Patrick conducted his first site visit, after which he began the search for compact, controllable, bright and reliable colour changing lighting fixtures. He'd used Studio Due City Colors before, and was impressed with their build quality and performance. This time around, he went to UK distributors Coe-tech in Northampton to look at the Mini City luminaire.
Coe-tech supplied a fixture for a test in situ at the locks - "We were the only company who did this" comments Patrick, who also examined other comparable fixtures before deciding on the Mini City's. The test was a great success, and both Patrick and British Waterways were convinced Mini City was the right luminaire for the job.
The duration and nature of the project meant Blinding Light purchased - as opposed to hired - the 16 Mini City's required, so the versatility and potential future use of the fixtures were also a consideration at the outset. Once the Caen Hill illuminations are over, the Mini Cities will be added to Blinding Light's ever-growing rental stock.
At Caen Hill, the Mini Cities are located at the side of the towpath - one illuminating the front of each lock. They are encased in special steel lighting hides, each with two toughened Perspex windows, and also containing a 400-Watt sodium flood. The sodium casts a subtle, eerie, glow across the lock basins on the opposite side of the Flight. This contrasts sharply with the crisp, vital, colouration of the locks themselves, bathed in Mini City beams.
The steel hides were designed by Blinding Light Ltd and fabricated by M W Metal works in Reading. They are weather and vandal-proof, and are fixed into the ground with metre-long metal stakes. There is no security along the towpath for the duration of the installation, so this element was crucial.
All 16 Mini Cities and sodium floods are controlled from a single DMX line that runs from the bottom of the Locks to the Compulite Sparktop lighting desk, located in the lock-keeper's cottage - at the top of the Flight.
The DMX signal is buffered and amplified as it runs up the locks, and power is sourced from a generator sited at the top of the Flight. The armoured power cable, which feeds all the fixtures, had to be of a certain grade to minimise voltage drop over the half mile run. Blinding Light bought both the DMX and armoured cable from TMB who came up with an excellent deal.
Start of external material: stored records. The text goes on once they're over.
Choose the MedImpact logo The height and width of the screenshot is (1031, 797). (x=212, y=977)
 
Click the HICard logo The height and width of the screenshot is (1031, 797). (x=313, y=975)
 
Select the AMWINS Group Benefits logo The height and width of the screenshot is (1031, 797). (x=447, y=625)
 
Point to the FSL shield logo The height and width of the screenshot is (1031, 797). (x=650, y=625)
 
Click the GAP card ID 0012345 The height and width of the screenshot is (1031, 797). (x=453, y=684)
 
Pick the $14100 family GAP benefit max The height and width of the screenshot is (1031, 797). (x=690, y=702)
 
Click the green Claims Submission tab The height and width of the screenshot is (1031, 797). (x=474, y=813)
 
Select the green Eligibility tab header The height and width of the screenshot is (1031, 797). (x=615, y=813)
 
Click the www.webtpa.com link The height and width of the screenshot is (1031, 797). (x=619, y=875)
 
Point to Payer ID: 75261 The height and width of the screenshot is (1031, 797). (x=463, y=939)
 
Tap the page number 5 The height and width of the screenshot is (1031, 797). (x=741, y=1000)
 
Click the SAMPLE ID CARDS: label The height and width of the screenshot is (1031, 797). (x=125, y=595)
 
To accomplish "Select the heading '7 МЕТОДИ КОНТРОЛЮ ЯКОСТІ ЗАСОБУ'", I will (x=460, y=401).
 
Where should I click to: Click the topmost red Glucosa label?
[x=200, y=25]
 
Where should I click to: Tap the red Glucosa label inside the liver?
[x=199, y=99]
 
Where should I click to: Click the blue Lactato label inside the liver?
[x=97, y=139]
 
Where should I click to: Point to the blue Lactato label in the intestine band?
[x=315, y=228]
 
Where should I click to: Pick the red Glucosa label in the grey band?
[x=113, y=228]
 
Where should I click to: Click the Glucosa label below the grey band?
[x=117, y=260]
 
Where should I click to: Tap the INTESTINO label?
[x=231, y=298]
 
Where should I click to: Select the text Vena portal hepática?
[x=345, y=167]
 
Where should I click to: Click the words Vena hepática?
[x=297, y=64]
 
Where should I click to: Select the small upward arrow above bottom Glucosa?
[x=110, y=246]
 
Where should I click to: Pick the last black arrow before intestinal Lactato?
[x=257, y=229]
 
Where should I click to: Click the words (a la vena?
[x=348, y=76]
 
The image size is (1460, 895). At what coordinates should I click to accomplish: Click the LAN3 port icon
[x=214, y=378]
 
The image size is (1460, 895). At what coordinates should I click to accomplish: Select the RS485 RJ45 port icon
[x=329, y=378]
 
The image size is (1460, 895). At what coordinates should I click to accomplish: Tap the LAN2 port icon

All the site work necessary for the installation, including digging trenches, running cables etc., was undertaken by British Waterways personal, working closely with the Blinding Light install team.
The lightshow runs from 4 - 9 p.m. every day except Christmas Day. The Sparktop was programmed by Andrew Harris and operated by him and other members of the Blinding Light crew, Dave Allen, Ian Grant and Patrick Stacey.